Diving for memories: Good Samaritan recovers long-lost artifacts from Yellowknife lakes
Jeremy Macdonald says he's recovered everything from iPhones, to glasses, to purses and clothing
When one thinks of a search for buried treasure, the conversation usually turns to looting, plundering, selfish pirates.
But Jeremy Macdonald is changing that — one find at a time.
The Yellowknife Good Samaritan has been using his set of diving equipment to pull up people's long lost possessions from the city's many lakes, finding everything from old phones, to glasses and purses.
Though it originally started as a simple hobby, he's now begun taking requests — like from Suzie Landry, who enlisted Macdonald to help find her glasses, which she said she lost diving in the water a week ago.
Landry found Macdonald through Facebook, where he's displayed his wares from previous dives for people to claim.

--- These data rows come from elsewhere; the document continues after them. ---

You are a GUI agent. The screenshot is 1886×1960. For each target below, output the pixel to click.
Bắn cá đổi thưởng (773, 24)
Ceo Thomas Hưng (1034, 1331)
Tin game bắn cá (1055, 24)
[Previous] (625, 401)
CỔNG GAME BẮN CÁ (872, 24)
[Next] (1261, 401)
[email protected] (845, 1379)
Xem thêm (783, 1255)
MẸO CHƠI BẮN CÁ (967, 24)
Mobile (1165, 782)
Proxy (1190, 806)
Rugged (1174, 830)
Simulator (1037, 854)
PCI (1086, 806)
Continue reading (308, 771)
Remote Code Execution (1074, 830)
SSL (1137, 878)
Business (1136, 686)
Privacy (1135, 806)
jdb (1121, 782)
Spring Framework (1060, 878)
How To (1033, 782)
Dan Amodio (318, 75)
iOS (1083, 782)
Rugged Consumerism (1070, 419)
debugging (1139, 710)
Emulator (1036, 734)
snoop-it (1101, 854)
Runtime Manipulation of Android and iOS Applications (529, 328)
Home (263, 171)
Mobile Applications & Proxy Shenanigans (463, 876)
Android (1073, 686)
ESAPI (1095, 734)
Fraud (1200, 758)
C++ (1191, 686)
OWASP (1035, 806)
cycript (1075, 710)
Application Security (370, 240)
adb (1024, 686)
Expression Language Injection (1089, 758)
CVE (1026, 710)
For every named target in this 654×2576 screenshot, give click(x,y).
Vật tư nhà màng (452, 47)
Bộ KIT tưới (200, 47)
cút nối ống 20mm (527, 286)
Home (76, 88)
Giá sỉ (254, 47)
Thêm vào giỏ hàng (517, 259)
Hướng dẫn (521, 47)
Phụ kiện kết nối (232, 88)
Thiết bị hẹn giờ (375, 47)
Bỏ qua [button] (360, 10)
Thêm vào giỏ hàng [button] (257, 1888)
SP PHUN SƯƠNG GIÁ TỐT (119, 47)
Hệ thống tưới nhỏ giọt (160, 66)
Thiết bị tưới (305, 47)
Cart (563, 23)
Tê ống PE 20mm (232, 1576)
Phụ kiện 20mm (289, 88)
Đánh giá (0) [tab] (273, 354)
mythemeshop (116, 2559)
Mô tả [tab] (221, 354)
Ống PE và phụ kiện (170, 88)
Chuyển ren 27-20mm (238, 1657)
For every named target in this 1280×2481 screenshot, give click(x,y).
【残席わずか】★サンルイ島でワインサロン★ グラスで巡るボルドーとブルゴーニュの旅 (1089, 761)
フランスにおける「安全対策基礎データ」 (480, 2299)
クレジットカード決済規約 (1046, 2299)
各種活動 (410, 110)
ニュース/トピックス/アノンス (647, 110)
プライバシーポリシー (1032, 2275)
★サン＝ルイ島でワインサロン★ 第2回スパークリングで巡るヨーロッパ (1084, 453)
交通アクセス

"Two weeks ago, I was diving... recovered a bunch of items that people have lost," Macdonald told CBC as he prepared to dive for Landry's glasses.
"Posted them on Facebook. Some of the things, like phones, even though they were underwater for five years, you could still recover the pictures on them.
"So I was posting pictures of people from their phones, saying "hey, does anyone know this guy?" And, in typical Yellowknife fashion, it took about three minutes for someone to identify him, and we got in touch."
That post snowballed into a litany of requests for help finding once-lost possessions. Macdonald said that he chose Landry's request because "it sounded like it had the most chance of success.
"You become really surprised at what you find underwater," he said.
"I think my most interesting find was a lady's purse that was stolen out of her van three years previously. There was one item in there that had significance, which was an old dollar bill that her dad had given to her before he passed away.
"At the time when I got in touch, she was actually going through a bunch of medical procedures. And she took it as her dad was watching over her, that this thing was returned to her at that given point."
'There's really some interesting stories'
While diving is a hobby for Macdonald — he asks that people needing help buy him a tank of air for his diving equipment — he still uses sophisticated equipment, including a GPS and a dive computer to help track his location.
While looking for Landry's glasses, he conducted a "pendulum search" — affixing a rope to the shore and sweeping back and forth on the lake bed.
For Macdonald, the thrill is in finding once-lost treasures, but also in discovering secrets left behind by the lake.
"There's really some interesting stories that you find out doing this kind of thing," he said.
"Like over at the [Long Lake] cliffs, where kids jump off, at the bottom there's a ton of clothes. So you kind of get a feel for the energy of the place, what the people are doing. It's a different world down there, finding these kinds of objects."
As for Landry's glasses? Macdonald recovered them in under a minute — his "fastest dive ever," he said.
"I'm happy!" Landry said, with a laugh. "They came back to me! And I'm never going to go dive with them again."